### [CONSEGNE]
1. Nel brano di riferimento, che cosa ordina da bere chi scrive dopo essersi seduto a un tavolo fuori dal bar?
2. Elenca tutti i suoni che la prima frase del brano di riferimento nomina.

### [BRANO DI RIFERIMENTO]
++++++++++++++++++++
E se, tra un’ambulanza, un clacson, e il suono di una notifica che non capisci se è arrivata a te o a chi ti sta accanto, la pancia ti dice che è meglio se tu e il tuo stato d’animo scomodo restate soli, perché solo così potrete guardarvi negli occhi, forse dovresti starla a sentire. 
E invece non ti assumi neanche la responsabilità di rifiutare il consiglio e fare di testa tua, fai vigliaccamente finta di non aver sentito.

Cerco due tra i miei confidenti di fiducia.
Di quelli che ti fanno parlare prima, raccolgono i dati e poi li analizzano insieme a te. Con le persone che tirano fuori dal cilindro soluzioni miracolose preferisco parlare di tutto il resto: il caldo, l’umidità, eccetera. Che almeno le loro intuizioni pazzesche servano per cose pratiche, terrene.
Alla prima confidente chiedo quando posso telefonarle, perché vive in un'altra città. 
Al secondo chiedo se possiamo vederci per un caffè. Con pippone sciolto dentro, a tradimento? No, no, dico a entrambi la verità: “Ho bisogno di parlarti”.
Nessuno dei due risponde, dice di essere impegnato o rilancia con un altro giorno e un altro orario. Silenzio assoluto, anche dopo ore. Che la voce della mia pancia siano riusciti a sentirla loro, da fuori? Che gli abbia detto “Lasciatelo solo, che male non gli fa”?

In assenza dei confidenti di fiducia, vado al bar di fiducia.
Saluti e convenevoli col caposala.
-Fuori o dentro?  
-Fuori, grazie.
Scelgo quale, tra i tavoli fuori. Chiedo un’acqua frizzante, poso lo zaino sulla sedia, entro in bagno a togliermi un po’ di sudore dalla fronte.
Quando torno fuori l’acqua è sul tavolo ma ci sono due bicchieri. Il caposala non ha visto che ero solo? Non ho mica detto di aspettare qualcuno. Sarà stata questa cameriera nuova, in prova? Avrà visto lo zaino e pensato a due persone, di cui una in bagno e l’altra al telefono, in disparte? Forse hanno portato due bicchieri perché questo stato d’animo che mi scarrozzo appresso è così ingombrante che lo vedono anche gli altri.
Fa caldissimo e tira vento. Chiedo una coppetta pistacchio e cioccolato, magari mi rinfresco. La ragazza nuova me la porta, con un misero tovagliolino che serve  a ben poco ora che il vento soffia sul gelato e lo scioglie, facendomelo colare sulle dita. Cerco il punto da cui precipita, oltre il bordo della coppa, per poter intervenire col cucchiaino, ma non basta: il gelato mi schizzichea su tutta la mano sinistra, corre veloce fino al polso.
++++++++++++++++++++
### [SEZIONE DATI]

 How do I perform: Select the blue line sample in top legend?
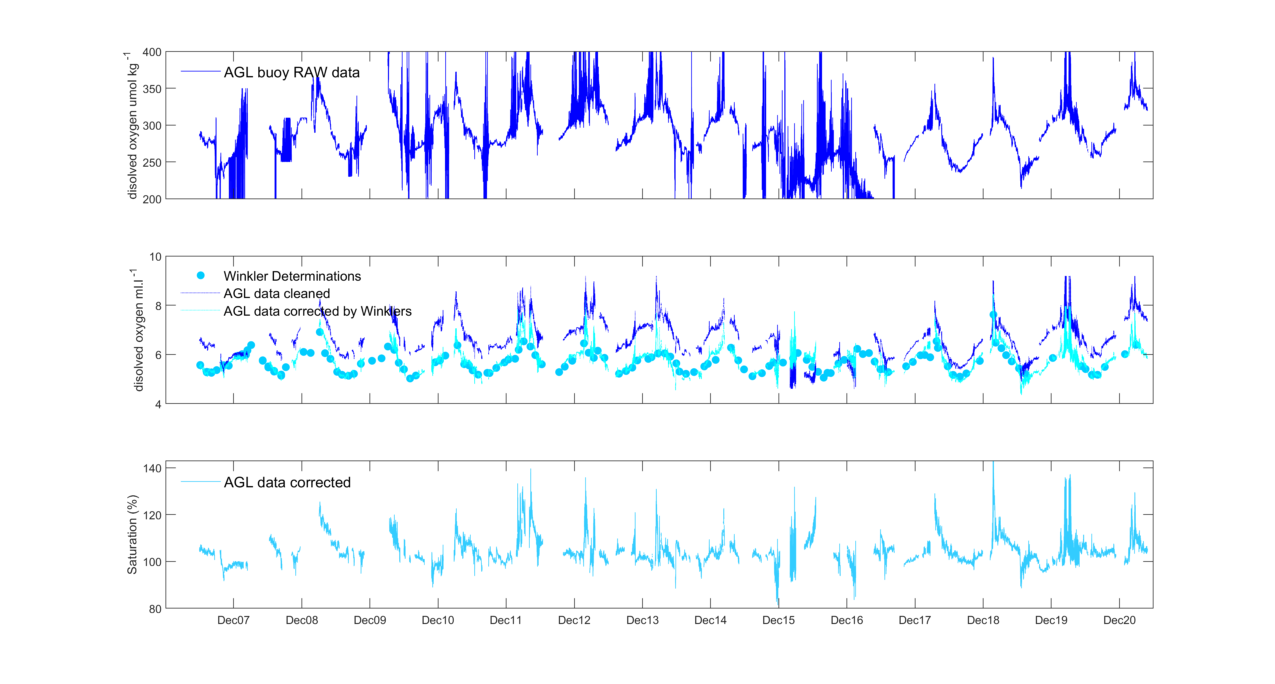pos(198,73)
++++++++++++++++++++
### [RISPOSTE ALLE CONSEGNE]
1. Un'acqua frizzante.

2. Un'ambulanza, un clacson e il suono di una notifica.